Entries from a dataset:
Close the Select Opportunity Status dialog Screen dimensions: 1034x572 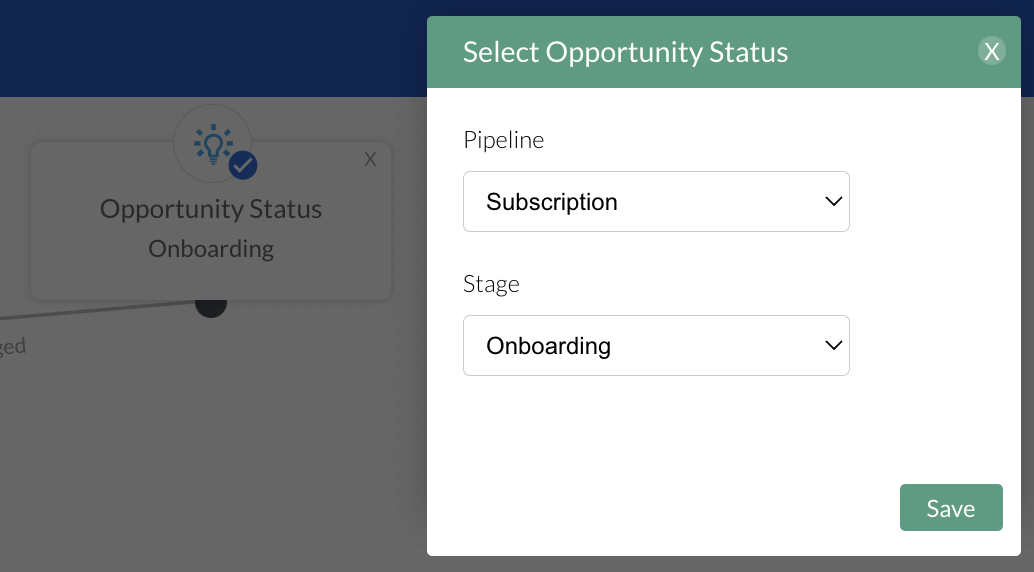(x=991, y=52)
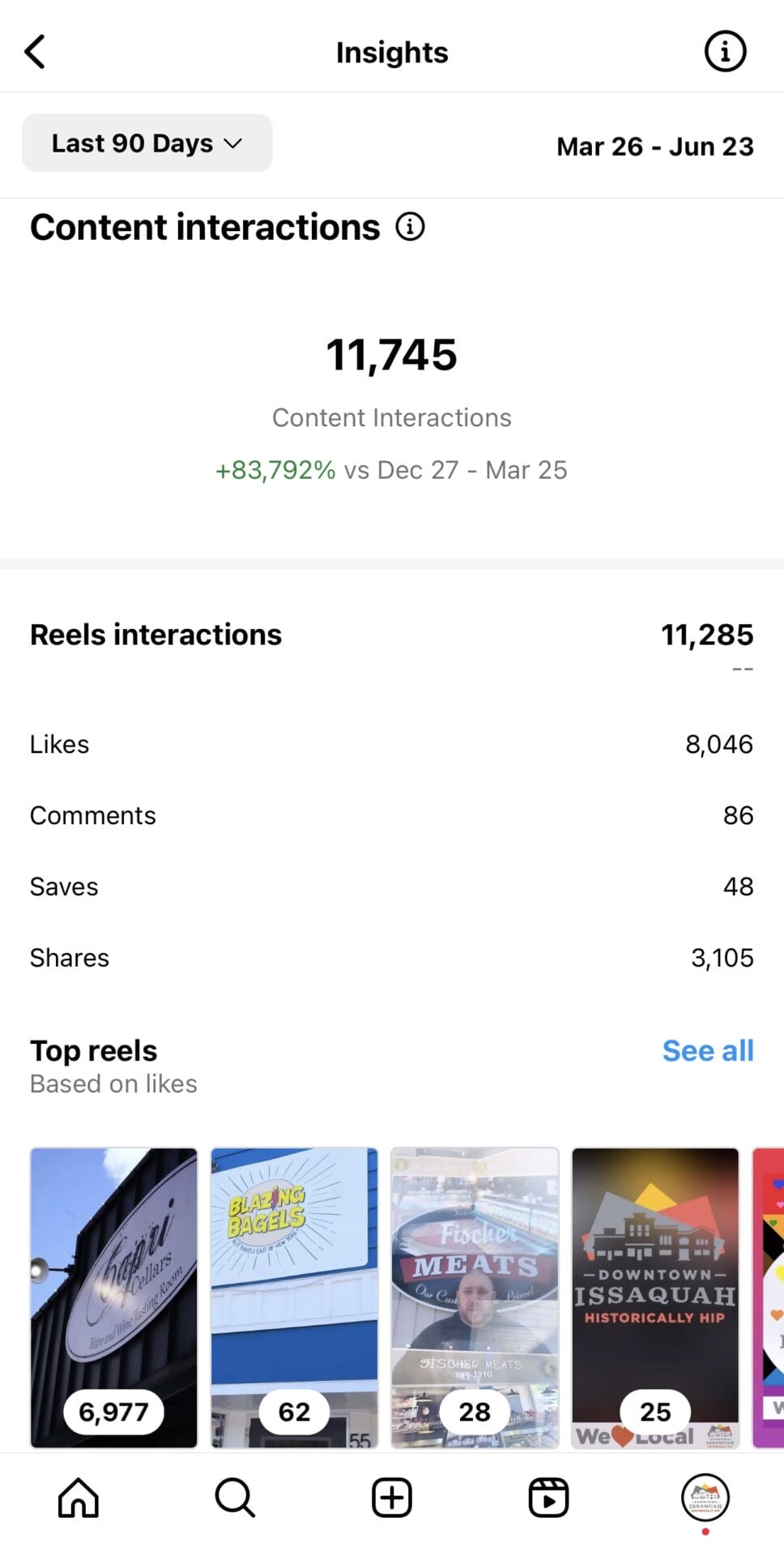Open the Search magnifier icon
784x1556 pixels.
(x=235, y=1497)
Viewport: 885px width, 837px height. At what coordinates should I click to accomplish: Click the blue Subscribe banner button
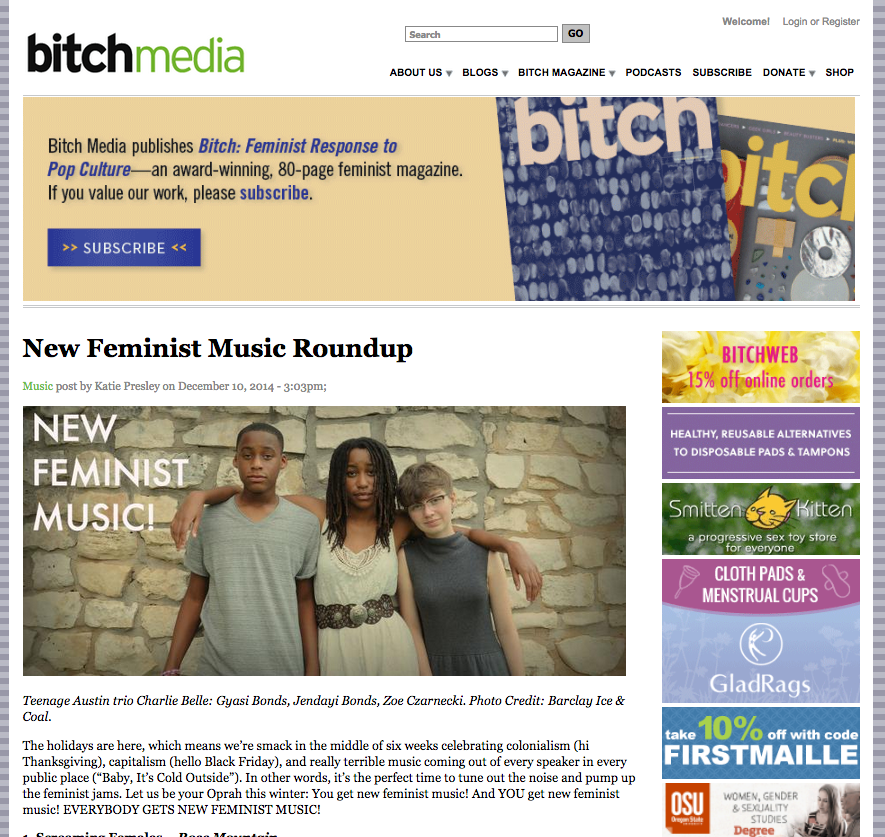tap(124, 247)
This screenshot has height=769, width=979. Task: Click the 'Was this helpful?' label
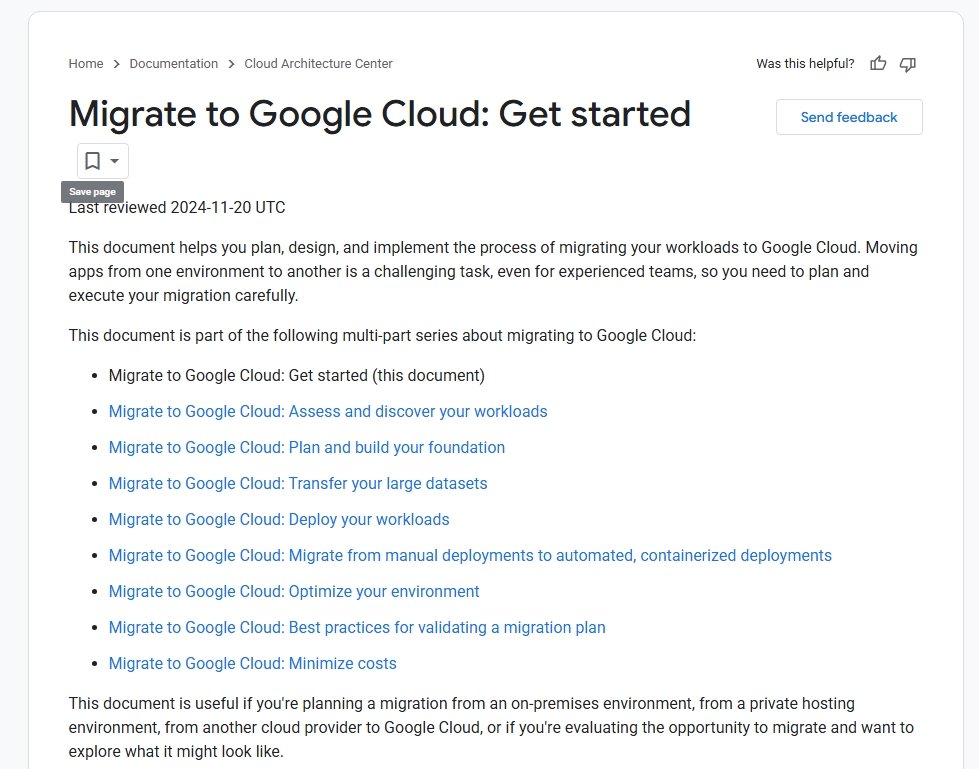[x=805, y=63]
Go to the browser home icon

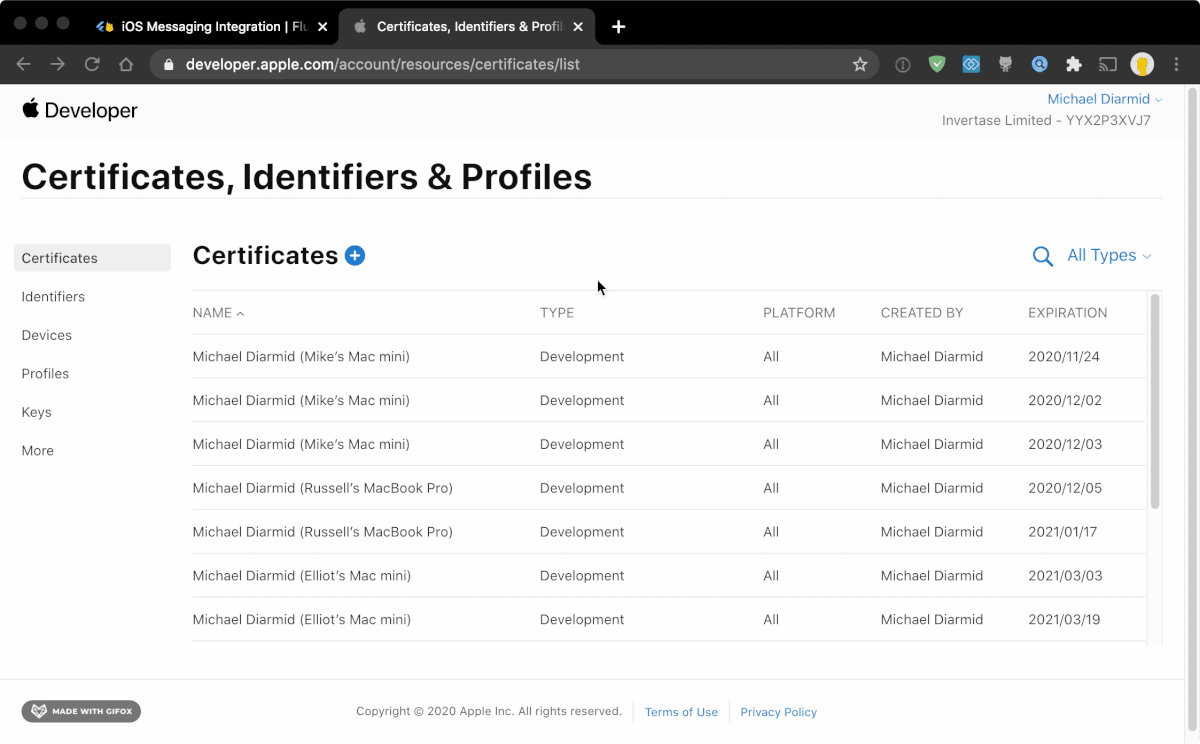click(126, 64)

WRITTEN TASK. Reproduce the material verbatim, starting at the line containing "Viewport: 885px width, 837px" and continuing through the end of the material, both ends included. Omit the pictures from your answer.

TASK SOLUTION.
Viewport: 885px width, 837px height. At what coordinates should I click to accomplish: Click the blue Subscribe banner button
tap(124, 247)
This screenshot has height=769, width=979. Task: Click the 'Was this helpful?' label
[x=805, y=63]
Go to the browser home icon

click(126, 64)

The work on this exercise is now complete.